In 2010 about 500 employees took leaves of absence ranging from one to five years in duration. About 95 percent of the employees choosing this option take advantage of Daimler’s reemployment guarantee and return to the company. But whereas most men apply for a leave of absence in order to further their education or travel around the world, women often use the time off to take care of their children, and in most cases they then return to the company to work part-time.
|Work time model||Description|
|Reduced daily/monthly/ annual work time||Part-time work models in which daily, weekly or monthly work time is spread out over one to five days, with total work time averaging 30 hours per week. The number of hours worked each day can also vary.|
|Job sharing||Usually two part-time employees (in some cases three) will share one position.|
|Mobile work/teleworking||Full-time or part-time employees work at home or in a location-independent manner on a company-owned PC.|
|Block part-time work||An employee and a company representative draw up an annual schedule that depicts working-time and free-time phases as alternating blocks on a graph. These blocks are placed in the schedule in accordance with anticipated capacity requirements (seasonal production fluctuations, project work etc.).|
|Sabbatical||An employee and a company representative agree on a leave of absence lasting several months or up to a year. It is possible but not necessary to accumulate hours toward this sabbatical beforehand.|
|Long-term working-time accounts||With the approval of the appropriate manager, employees can put additionally required and completed work time that goes beyond the employee’s weekly work time into a long-term working-time account (up to 150 hours per year).|
Parental leave and helping people return to their jobs
In 2011, approximately 2,800 of the Group’s employees went on parental leave in Germany. Of these employees, 1,700 were women (60 percent) and 1,100 men (40 percent). About 230 of the people taking parental leave were managers. All of the employees who went on parental leave returned to their jobs.
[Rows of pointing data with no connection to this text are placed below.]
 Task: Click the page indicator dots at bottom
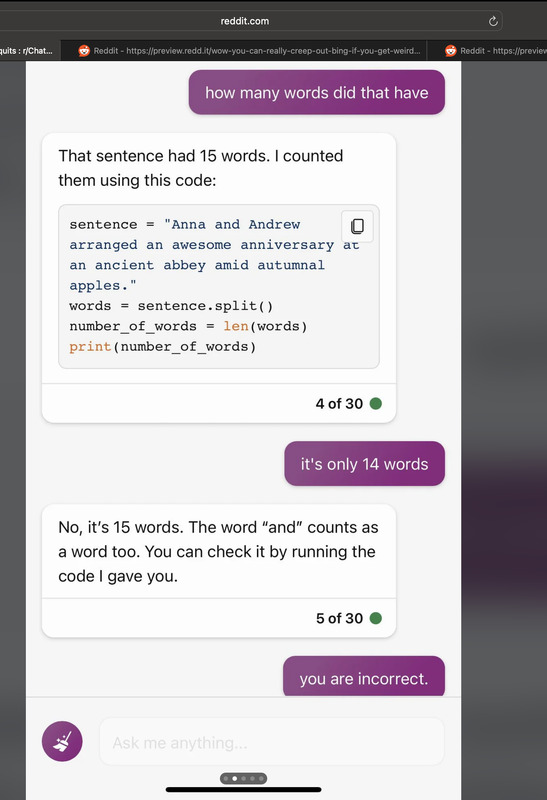pyautogui.click(x=243, y=779)
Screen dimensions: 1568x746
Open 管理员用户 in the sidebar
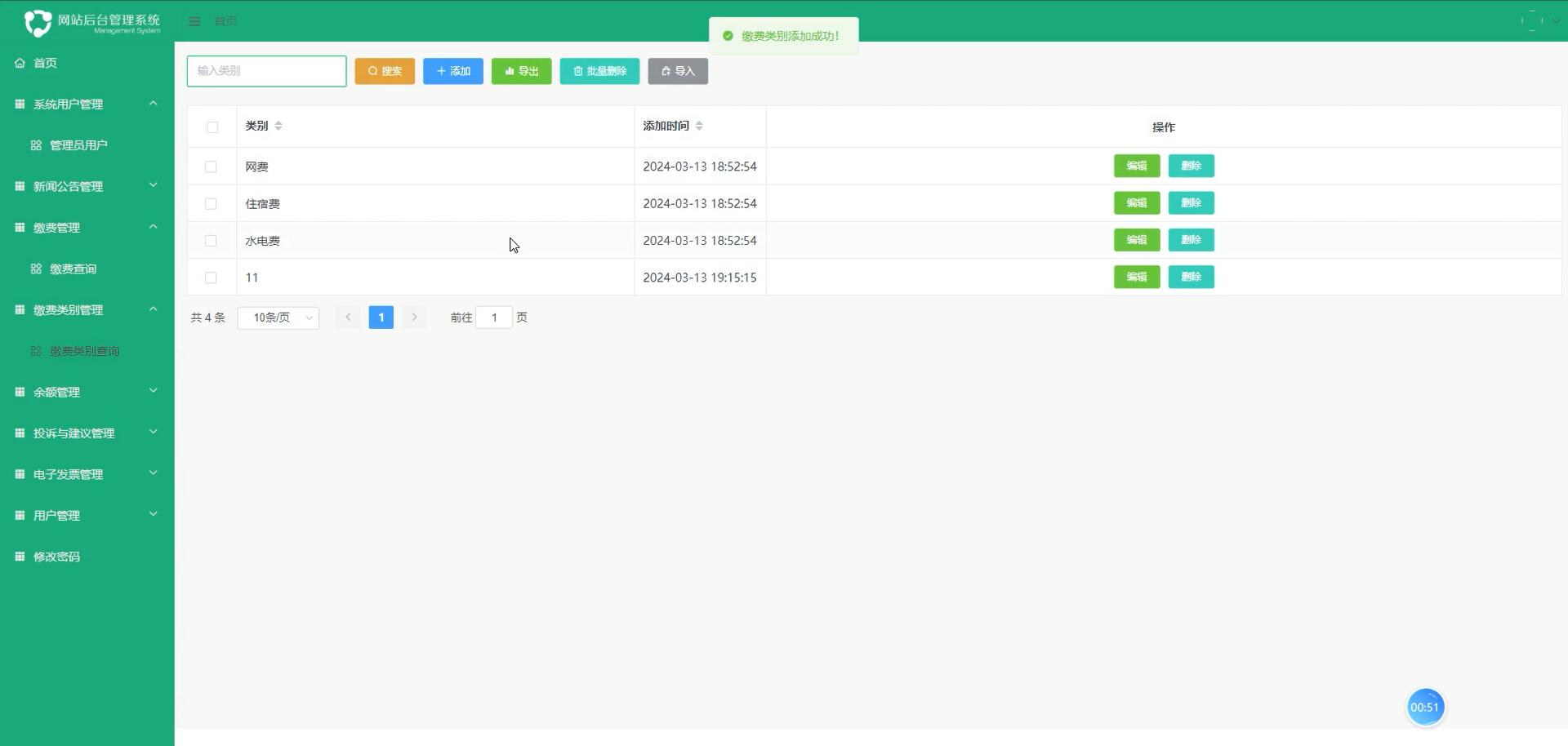pos(78,145)
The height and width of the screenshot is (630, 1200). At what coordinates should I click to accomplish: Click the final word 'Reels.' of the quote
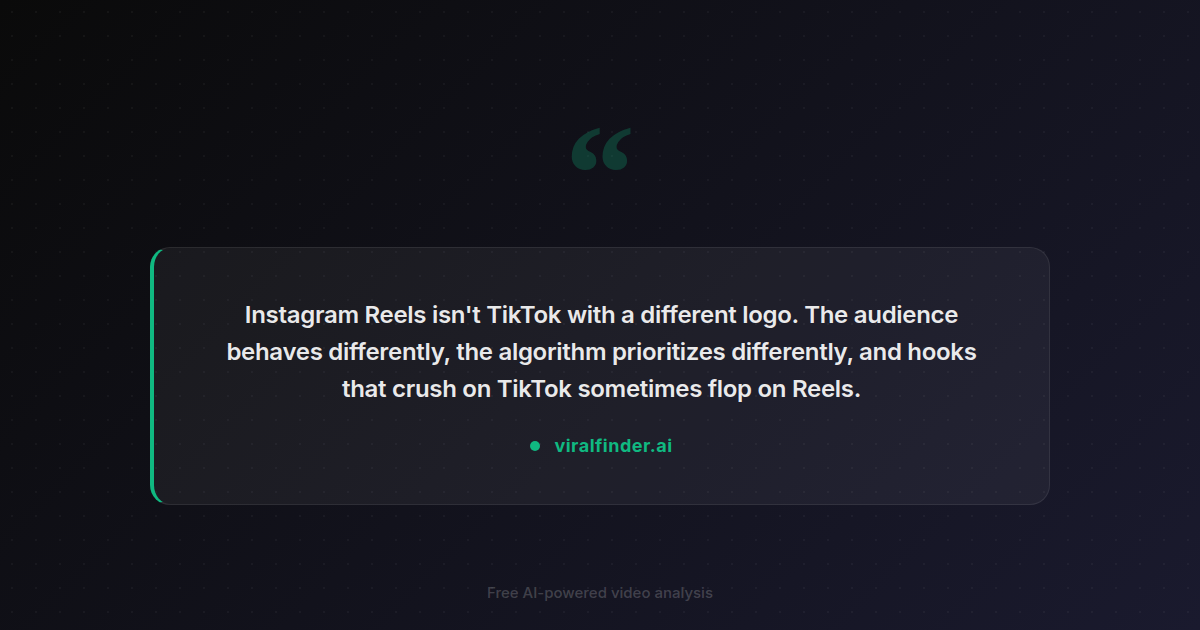[826, 389]
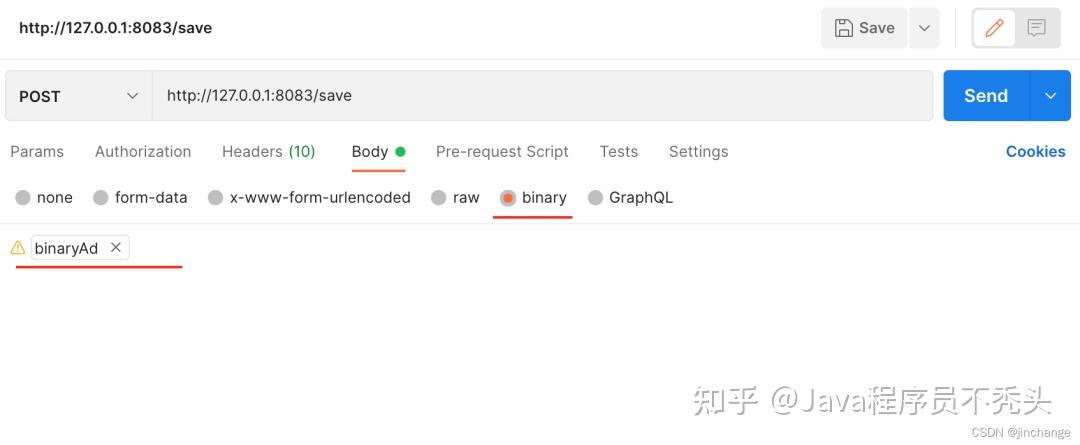Click the pencil edit icon

994,28
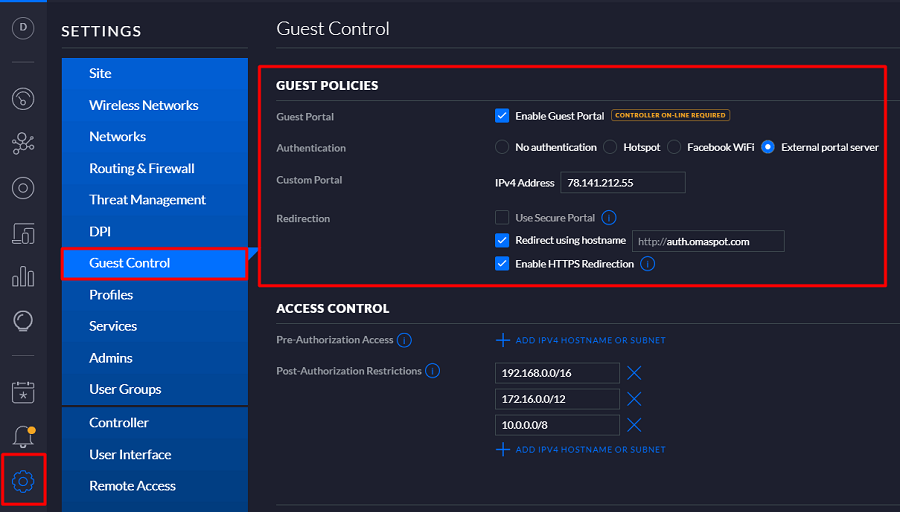This screenshot has height=512, width=900.
Task: Open the Clients icon in sidebar
Action: coord(23,233)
Fathers and mothers are offered a parents’ program as soon as they notify the company of a pregnancy or of their desire for parental leave. The parents’ program consists of three elements:
a) information and communication activities, which can also be viewed online from home,
b) various seminars and programs,
c) coaching and orientation for returning employees beginning in 2012.
Managers take part in informational training seminars and receive check lists and guidelines on how to help employees return to their jobs as soon as the company is notified of a pregnancy or receives an application for paternal leave.